YARINA GARANTİMİZ YOK

Abone Ol

İngiltere merkezli yayın kuruluşu Financial Times’da ‘Merkez Bankası Başkanı‘nın görevden alınacağı söylentisi Türk Lirasını salladı’ başlığıyla bir analiz yayınladı.

İngiliz gazetesi, AKP’li Cumhurbaşkanı Erdoğan’ın üç yıl içinde dördüncü kez Merkez Bankası Başkanı’nı görevden alacağı iddialarının ardından Türk lirasının Cuma günü bir kez daha rekor düşük seviyelere gerilediği belirtildi.. Her ne kadar Cumhurbaşkanlığı İletişim Başkanı Fahrettin Altun söz konusu iddiaları yalanlamış olsa da piyasalar bu bilgiyi ciddiye aldı, beklentiler ve fiyatlamalar bu yönde oluşmaya başladı.

Cumhurbaşkanı Erdoğan’dan gelen faizi indir baskısına ancak eylül ayına kadar direnen Merkez Bankası sonunda eylül ayında faizleri 100 baz puan indirerek ekonomik bilimine aykırı bir rotaya girmiş oldu. Eylül ayı için birçok ekonomist faiz indirimi beklemiyordu, Tabii buda ekonomi çevreleri tarafından kaygı verici gelişmeler olarak nitelendiriyor.

Düşünsenize dışarıdan aldığınız her şeyi Dolara endeksli alıyorsunuz. Yap İşlet Devret modelindeki ihaleler bile dolarla alınıp veriliyor. Yolcu garantili olduğu içinde aradaki farklar Devlet hazinesinden karşılanıyor. Hazine boşalıyor, Hükümet yeni zamlar ve vergilerle boşalan likitedeyi yeniden doldurmaya çalışıyor.

Yani taşıma suyla değirmen döndürmek gibi bir şey bu…

Benim görüşüme göre; 100 baz puan sembolik olmak için çok yüksek, etkili olmak içinse çok düşüktür, bu yüzden de faiz indirimlerinin devam etmesi beklenmelidir. Bu durumda doğal olarak kurların yükselmesi ise kaçınılmaz olacaktır.

Piyasalar bu yapılan son faiz indiriminin bile Erdoğan tarafından yetersiz bulunduğunu, hoşnutsuzluğun Kavcıoğlu’nun görevden alınması olasılığını bile gündeme getirdiğini anlayınca pozisyonlarını daha ciddi faiz indirimlerinin geleceği öngörüsüne göre almaya başladılar. Doğrusu yarın ne olacak kaygısı başta işadamlarımızda olmak üzere işletme sahibi herkes te var.
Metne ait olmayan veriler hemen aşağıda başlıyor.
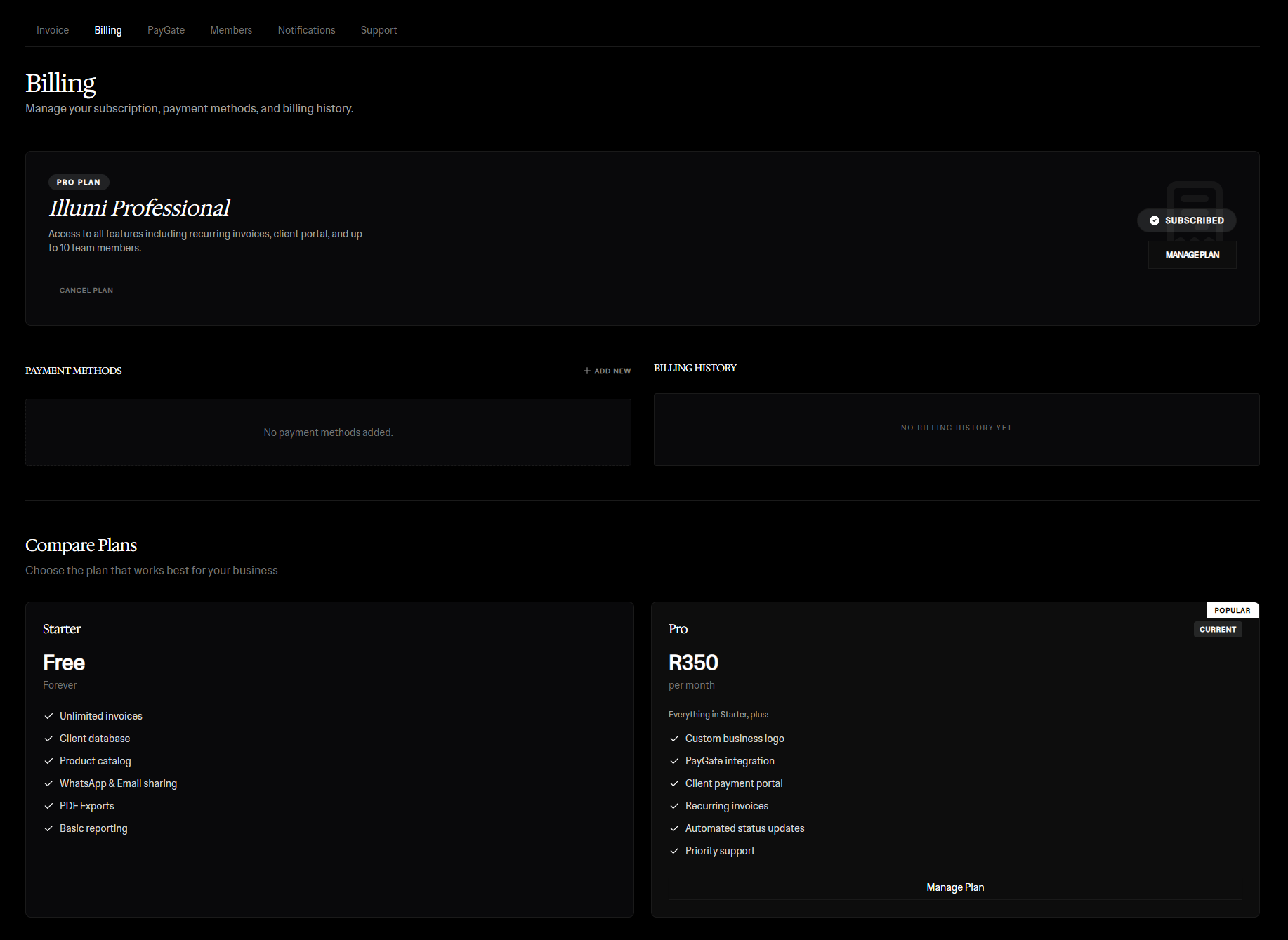The image size is (1288, 940).
Task: Click the check icon beside Priority support
Action: tap(674, 851)
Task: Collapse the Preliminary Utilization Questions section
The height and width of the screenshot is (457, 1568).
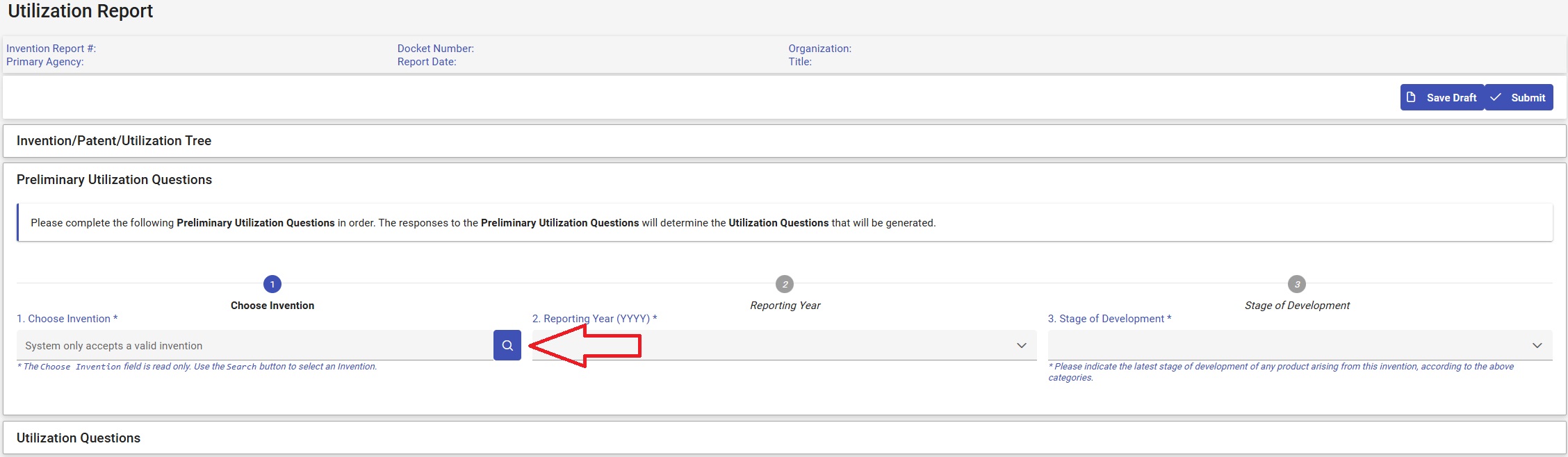Action: click(114, 180)
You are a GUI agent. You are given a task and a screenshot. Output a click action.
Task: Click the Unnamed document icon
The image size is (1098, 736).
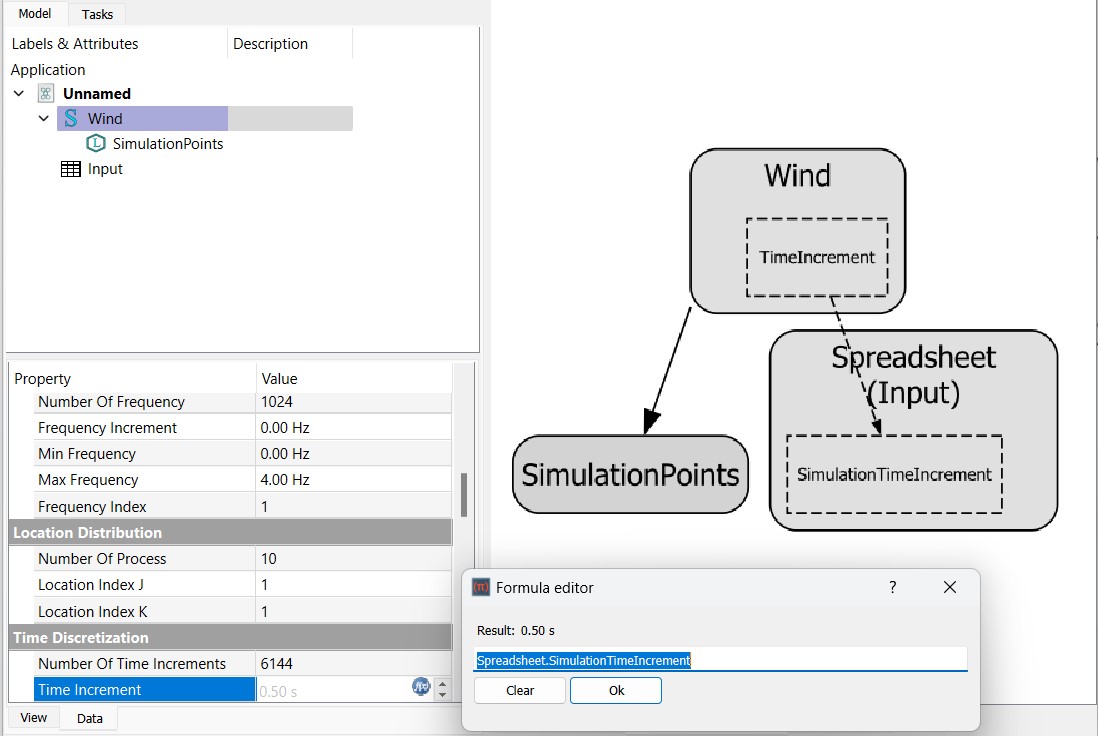pyautogui.click(x=46, y=94)
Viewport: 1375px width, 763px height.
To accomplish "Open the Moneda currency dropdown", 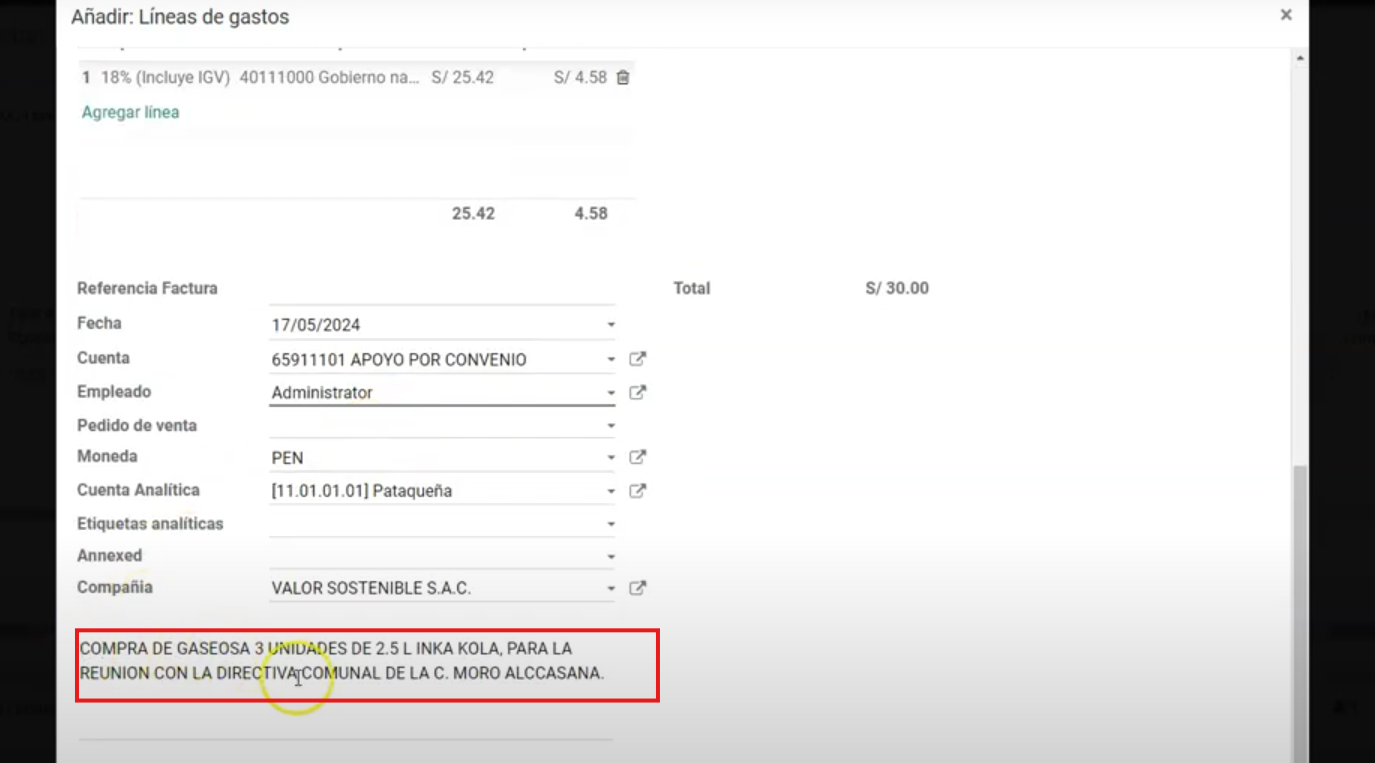I will pyautogui.click(x=611, y=457).
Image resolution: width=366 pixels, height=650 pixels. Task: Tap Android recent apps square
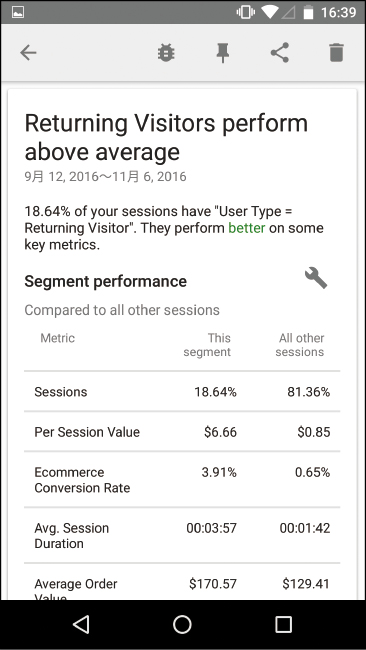284,624
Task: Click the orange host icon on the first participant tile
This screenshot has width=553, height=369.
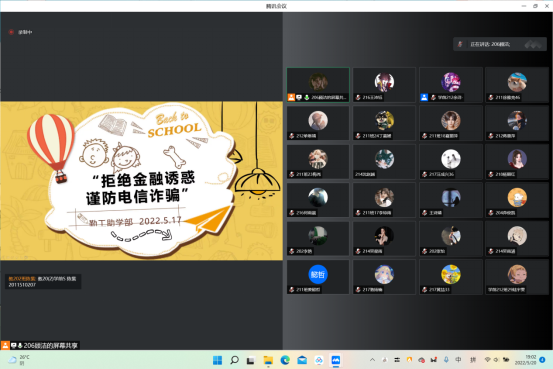Action: [291, 97]
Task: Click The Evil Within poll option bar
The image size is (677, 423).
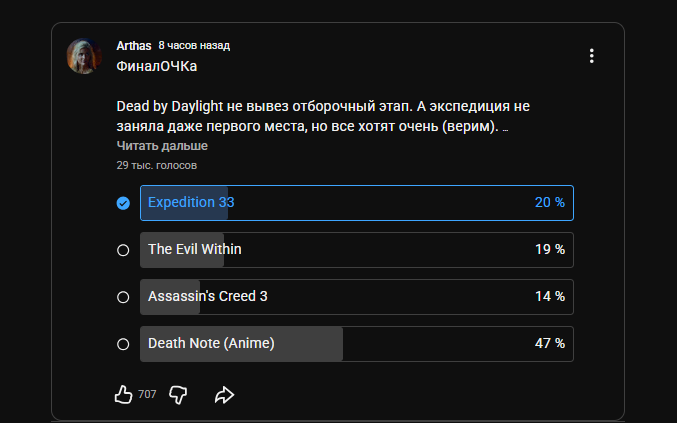Action: tap(356, 250)
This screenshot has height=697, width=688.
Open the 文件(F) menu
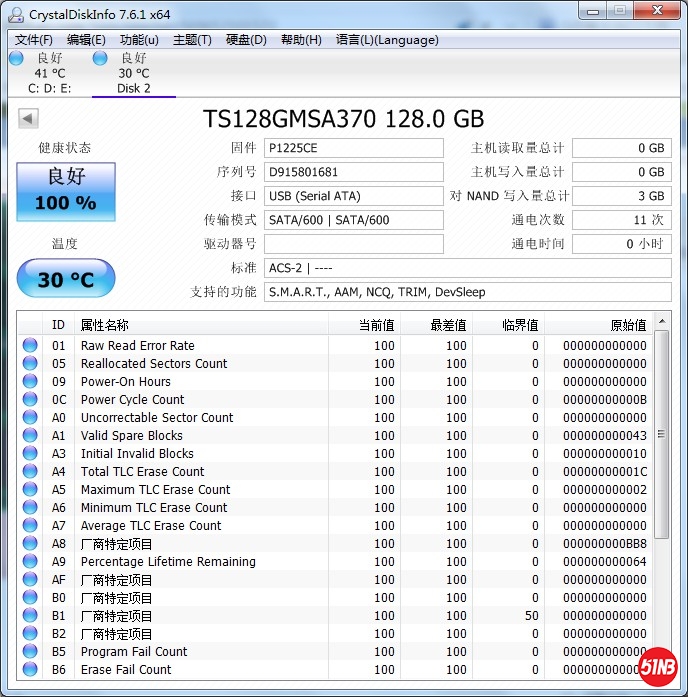tap(34, 40)
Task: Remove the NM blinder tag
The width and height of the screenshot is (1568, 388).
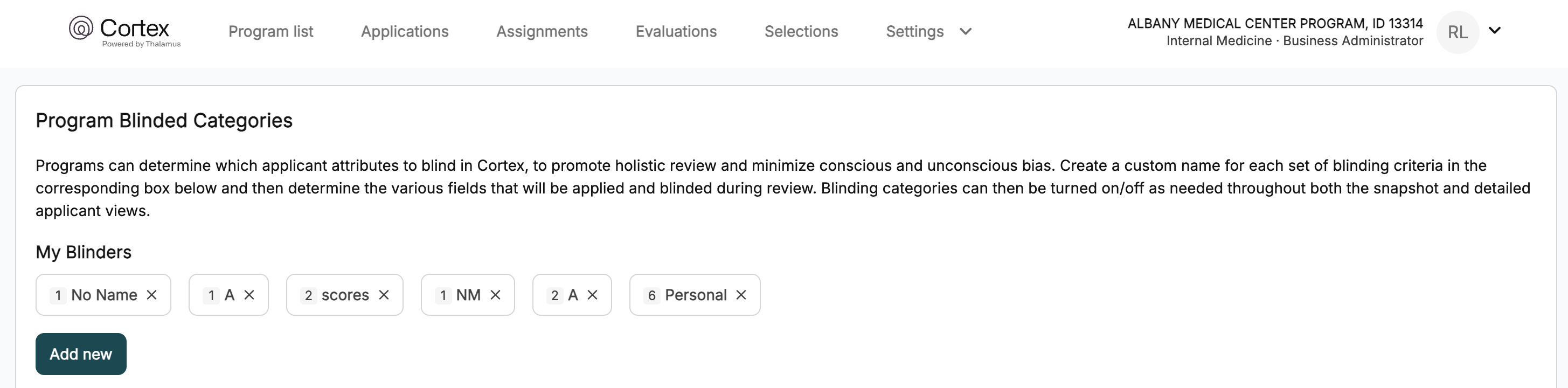Action: coord(496,295)
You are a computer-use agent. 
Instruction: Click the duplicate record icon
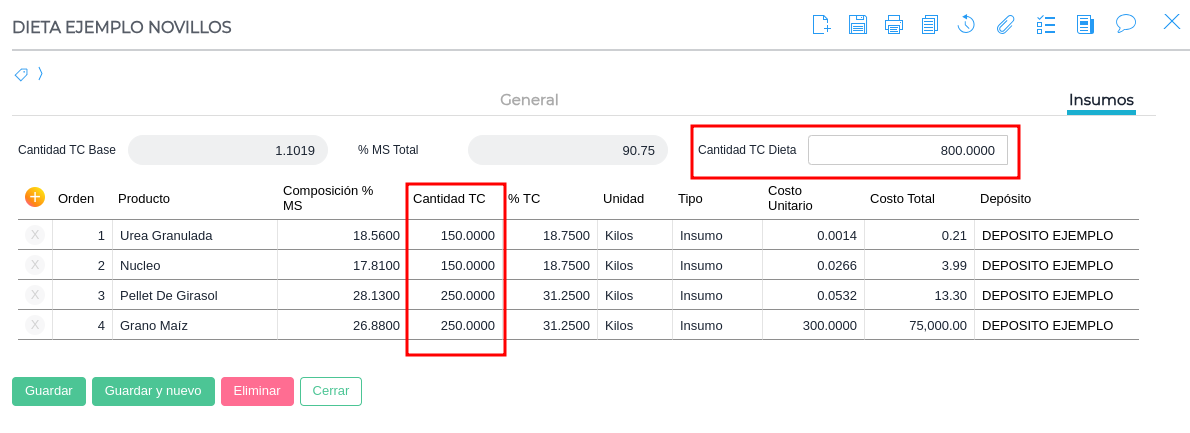(x=930, y=24)
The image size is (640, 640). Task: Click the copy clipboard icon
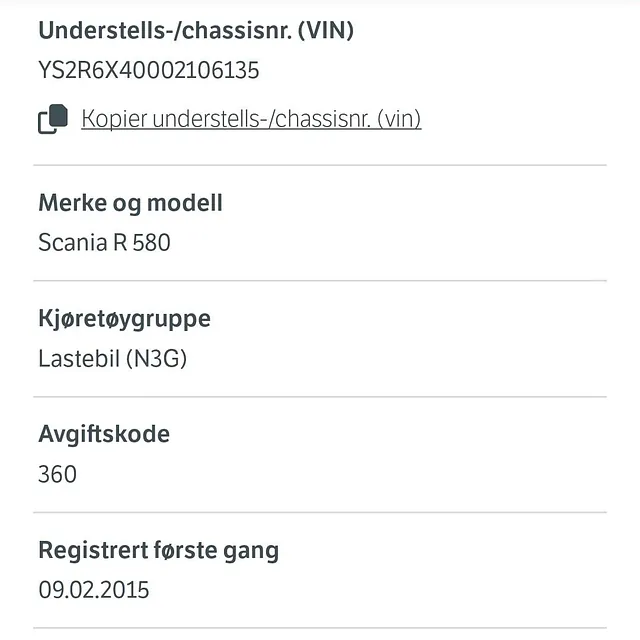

Malum ekonomik olaylar sadece gerçekleşmelerden değil, aynı zamanda beklenti ve algılardan da etkilenir. Herkes kurlar yükselecek diye beklemeye başlarsa kurların yükselmesini hiç kimse önleyemez. Erdoğan ve üç beş yandaş ekonomist dışında hiç kimse “faiz sebep, enflasyon sonuçtur” iddiasını ciddiye almıyor, lakin dümen ve karar verme hakkı Erdoğan’da ve o da bu konuda son derecede inatçı ve inançlı görünüyor.

Vatandaşın alım gücü iyice düşmüş, fakirleşme hızla artmaktadır. Artık düğünlerde bile insanlar küçük altın takamaz hale gelmişlerdir. Bir küçük altın neredeyse 100 dolarla eşit hale gelmiştir. Cumhurbaşkanı Erdoğan’ın kuru inadı uğruna Türk ekonomisi negatif faiz uygulayarak enflasyonu indirmeyi deneyecek, neticede ise daha yüksek kurlar ve daha yüksek enflasyon sarmalına girecektir.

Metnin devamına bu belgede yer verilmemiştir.